29/04/2026.- Salta al Instante.- Foto portada: Movistar Arena. Imagen: Ricardo Pristupluk/La Nación.
La guerra entre poder político y poder económico sumó un nuevo capítulo con impacto judicial. El organismo recaudador Agencia de Recaudación y Control Aduanero (ARCA) denunció penalmente a la empresa que gestiona el Movistar Arena, bajo control del grupo La Nación, por una presunta evasión fiscal que supera los 2.300 millones de pesos. La acusación no es menor: evasión tributaria agravada, un delito con penas de prisión.

En el centro de la escena está Buenos Aires Arena S.A., la firma vinculada a la familia Saguier que administra uno de los principales recintos de espectáculos del país. Según la presentación encabezada por el titular de ARCA, Andrés Vázquez, la empresa habría manipulado su declaración del Impuesto a las Ganancias correspondiente a 2023 para evitar el pago de una suma millonaria.

La maniobra denunciada es técnica, pero contundente: la inclusión de un “ajuste impositivo” sin respaldo por casi 8.900 millones de pesos, bajo el argumento de actualizar quebrantos de ejercicios anteriores. Ese movimiento contable habría permitido transformar una ganancia en una pérdida fiscal, eliminando así la obligación de tributar y, además, generando crédito impositivo a futuro. Traducido: no solo no pagó, sino que se posicionó para pagar menos en adelante.

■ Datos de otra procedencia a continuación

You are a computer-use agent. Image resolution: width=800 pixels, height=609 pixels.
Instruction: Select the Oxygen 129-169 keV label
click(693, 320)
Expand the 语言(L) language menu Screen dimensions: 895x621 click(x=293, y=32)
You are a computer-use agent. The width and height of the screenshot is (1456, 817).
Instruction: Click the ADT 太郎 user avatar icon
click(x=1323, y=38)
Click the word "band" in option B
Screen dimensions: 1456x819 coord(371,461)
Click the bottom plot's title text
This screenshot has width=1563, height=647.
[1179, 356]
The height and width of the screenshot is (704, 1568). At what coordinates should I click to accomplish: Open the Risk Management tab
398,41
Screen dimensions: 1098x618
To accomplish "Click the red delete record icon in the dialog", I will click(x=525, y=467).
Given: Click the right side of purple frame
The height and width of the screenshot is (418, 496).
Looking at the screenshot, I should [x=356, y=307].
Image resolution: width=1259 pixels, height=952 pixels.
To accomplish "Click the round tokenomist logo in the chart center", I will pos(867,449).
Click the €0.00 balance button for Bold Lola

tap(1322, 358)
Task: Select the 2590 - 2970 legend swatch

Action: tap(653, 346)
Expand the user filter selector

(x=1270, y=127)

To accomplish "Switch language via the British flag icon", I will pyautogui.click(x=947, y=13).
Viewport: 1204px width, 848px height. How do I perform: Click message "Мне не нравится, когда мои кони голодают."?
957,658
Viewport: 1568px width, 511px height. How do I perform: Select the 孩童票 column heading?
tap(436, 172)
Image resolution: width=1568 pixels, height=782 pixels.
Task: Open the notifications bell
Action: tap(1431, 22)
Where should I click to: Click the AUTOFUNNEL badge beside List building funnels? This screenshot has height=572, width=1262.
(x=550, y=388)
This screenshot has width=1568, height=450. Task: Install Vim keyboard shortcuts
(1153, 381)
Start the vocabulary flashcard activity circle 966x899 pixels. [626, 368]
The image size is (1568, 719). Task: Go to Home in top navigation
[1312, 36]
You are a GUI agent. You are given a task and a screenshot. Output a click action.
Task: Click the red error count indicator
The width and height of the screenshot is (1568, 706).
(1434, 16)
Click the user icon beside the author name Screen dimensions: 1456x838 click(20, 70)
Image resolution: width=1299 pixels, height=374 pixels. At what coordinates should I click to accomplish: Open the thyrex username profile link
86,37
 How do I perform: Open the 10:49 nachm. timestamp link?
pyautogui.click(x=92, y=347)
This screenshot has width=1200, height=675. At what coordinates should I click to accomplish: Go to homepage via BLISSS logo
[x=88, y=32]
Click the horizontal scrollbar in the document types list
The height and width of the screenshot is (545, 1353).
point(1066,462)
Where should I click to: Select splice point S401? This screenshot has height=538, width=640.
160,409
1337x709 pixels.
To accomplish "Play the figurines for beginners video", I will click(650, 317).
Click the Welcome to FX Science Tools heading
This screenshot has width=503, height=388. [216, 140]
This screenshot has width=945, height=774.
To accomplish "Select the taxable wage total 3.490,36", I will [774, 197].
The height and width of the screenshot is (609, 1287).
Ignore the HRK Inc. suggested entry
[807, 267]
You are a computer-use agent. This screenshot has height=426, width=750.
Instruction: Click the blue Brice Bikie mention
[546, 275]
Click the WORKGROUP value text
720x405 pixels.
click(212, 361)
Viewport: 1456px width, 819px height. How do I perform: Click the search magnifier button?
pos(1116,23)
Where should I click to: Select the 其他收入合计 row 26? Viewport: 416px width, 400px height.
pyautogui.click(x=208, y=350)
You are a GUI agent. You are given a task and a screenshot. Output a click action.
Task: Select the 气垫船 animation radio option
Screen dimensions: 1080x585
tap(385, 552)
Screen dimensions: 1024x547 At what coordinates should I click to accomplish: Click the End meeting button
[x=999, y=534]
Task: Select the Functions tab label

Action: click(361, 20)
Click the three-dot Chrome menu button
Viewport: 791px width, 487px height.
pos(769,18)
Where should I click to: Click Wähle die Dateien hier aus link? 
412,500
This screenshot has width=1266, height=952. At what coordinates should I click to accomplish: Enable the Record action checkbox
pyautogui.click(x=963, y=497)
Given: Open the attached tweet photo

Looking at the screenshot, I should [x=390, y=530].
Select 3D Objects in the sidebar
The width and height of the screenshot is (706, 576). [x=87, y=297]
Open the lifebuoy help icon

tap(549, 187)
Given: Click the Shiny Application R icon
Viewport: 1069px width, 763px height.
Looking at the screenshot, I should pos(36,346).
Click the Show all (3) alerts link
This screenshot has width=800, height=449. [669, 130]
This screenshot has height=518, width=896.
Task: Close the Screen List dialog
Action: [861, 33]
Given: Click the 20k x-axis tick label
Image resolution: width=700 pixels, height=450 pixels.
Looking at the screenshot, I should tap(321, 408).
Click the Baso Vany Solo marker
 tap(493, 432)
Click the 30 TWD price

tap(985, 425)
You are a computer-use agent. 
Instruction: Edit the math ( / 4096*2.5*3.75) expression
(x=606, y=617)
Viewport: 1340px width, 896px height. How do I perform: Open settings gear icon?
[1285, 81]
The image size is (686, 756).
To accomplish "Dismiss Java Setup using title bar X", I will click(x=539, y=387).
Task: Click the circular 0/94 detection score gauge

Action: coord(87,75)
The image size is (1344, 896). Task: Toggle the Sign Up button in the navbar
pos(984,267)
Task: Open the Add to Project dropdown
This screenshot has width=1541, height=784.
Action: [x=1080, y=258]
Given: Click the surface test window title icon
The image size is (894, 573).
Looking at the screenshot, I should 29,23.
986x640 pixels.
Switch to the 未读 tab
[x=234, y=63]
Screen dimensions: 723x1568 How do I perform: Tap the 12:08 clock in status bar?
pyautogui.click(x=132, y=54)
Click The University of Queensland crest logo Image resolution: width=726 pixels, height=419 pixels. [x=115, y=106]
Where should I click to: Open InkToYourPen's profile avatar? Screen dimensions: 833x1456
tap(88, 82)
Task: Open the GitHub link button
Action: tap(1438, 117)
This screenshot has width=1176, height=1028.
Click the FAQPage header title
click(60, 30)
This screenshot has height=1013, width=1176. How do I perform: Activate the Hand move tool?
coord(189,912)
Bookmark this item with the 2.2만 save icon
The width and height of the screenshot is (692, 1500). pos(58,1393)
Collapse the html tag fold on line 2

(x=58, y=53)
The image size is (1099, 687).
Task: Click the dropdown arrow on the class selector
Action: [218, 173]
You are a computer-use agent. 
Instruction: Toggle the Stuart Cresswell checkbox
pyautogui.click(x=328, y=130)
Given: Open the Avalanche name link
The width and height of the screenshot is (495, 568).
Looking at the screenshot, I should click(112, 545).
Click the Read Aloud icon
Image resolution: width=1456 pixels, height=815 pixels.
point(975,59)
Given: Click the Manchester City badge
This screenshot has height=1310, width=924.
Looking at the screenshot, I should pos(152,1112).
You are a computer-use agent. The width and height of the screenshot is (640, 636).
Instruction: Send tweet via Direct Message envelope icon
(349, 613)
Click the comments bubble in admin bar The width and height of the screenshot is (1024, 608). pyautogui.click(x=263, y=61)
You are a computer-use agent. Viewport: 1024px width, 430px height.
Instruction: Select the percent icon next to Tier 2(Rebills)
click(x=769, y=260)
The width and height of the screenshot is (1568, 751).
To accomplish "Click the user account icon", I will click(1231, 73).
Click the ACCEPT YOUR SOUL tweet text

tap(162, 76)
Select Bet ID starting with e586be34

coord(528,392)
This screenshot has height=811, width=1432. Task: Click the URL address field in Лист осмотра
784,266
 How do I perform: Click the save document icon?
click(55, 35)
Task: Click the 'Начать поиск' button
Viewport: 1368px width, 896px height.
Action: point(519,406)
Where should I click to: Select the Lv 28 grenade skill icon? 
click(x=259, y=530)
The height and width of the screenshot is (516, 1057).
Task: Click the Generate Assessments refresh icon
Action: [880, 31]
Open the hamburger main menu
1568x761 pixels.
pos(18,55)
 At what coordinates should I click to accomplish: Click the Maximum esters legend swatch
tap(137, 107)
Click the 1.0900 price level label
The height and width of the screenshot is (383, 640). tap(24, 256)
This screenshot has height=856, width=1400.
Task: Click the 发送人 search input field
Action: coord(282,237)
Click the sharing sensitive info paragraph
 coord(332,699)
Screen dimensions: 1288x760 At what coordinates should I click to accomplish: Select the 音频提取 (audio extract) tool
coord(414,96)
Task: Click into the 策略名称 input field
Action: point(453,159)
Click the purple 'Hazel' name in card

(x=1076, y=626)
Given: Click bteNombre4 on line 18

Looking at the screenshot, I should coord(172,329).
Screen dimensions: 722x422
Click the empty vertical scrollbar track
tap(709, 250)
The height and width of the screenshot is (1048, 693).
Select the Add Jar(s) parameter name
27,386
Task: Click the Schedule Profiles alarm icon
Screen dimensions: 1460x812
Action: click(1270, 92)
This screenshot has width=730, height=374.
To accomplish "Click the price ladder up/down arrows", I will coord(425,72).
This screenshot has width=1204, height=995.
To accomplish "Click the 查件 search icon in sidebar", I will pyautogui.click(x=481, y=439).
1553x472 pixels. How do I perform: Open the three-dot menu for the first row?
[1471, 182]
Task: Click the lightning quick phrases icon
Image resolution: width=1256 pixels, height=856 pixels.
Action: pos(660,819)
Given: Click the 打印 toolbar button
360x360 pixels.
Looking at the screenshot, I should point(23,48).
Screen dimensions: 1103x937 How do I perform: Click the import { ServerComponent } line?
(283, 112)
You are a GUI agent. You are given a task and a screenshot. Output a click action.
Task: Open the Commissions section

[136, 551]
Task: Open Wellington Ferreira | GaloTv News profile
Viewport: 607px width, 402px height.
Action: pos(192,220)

La denuncia apunta con nombre y apellido a los responsables de la firma: Luis María Julio Saguier (presidente), Eduardo Martín Lomanto (vicepresidente) y Natalia Irene Mouhape Rosso (directora). Si la Justicia confirma la acusación, enfrentan penas que van de tres años y medio a nueve años de prisión.

El caso no se agota en el estadio. En paralelo, ARCA también reclamó al propio diario La Nación el pago de una deuda impositiva. La empresa optó por judicializar el conflicto y apeló ante el tribunal fiscal, evitando por ahora el desembolso. La disputa, así, se traslada a los tribunales y escala en términos políticos.

El trasfondo es evidente. En un contexto de ajuste y presión fiscal creciente, el Gobierno de Javier Milei busca mostrar dureza frente a la evasión, incluso cuando el foco apunta a uno de los grupos mediáticos más influyentes del país. La señal es doble: disciplinamiento hacia el sector empresario y advertencia a actores con capacidad de incidencia pública.

Pero el expediente también abre interrogantes incómodos. ¿Se trata de un caso testigo contra la evasión o de una ofensiva selectiva en medio de tensiones políticas? ¿Es un avance real en la fiscalización o un capítulo más en la disputa entre el oficialismo y grupos de poder?

Lo que está claro es que la cifra en juego y el peso de los involucrados convierten la causa en algo más que un trámite judicial. Es un conflicto que mezcla dinero, poder y política. Y en ese terreno, los expedientes rara vez son solo técnicos.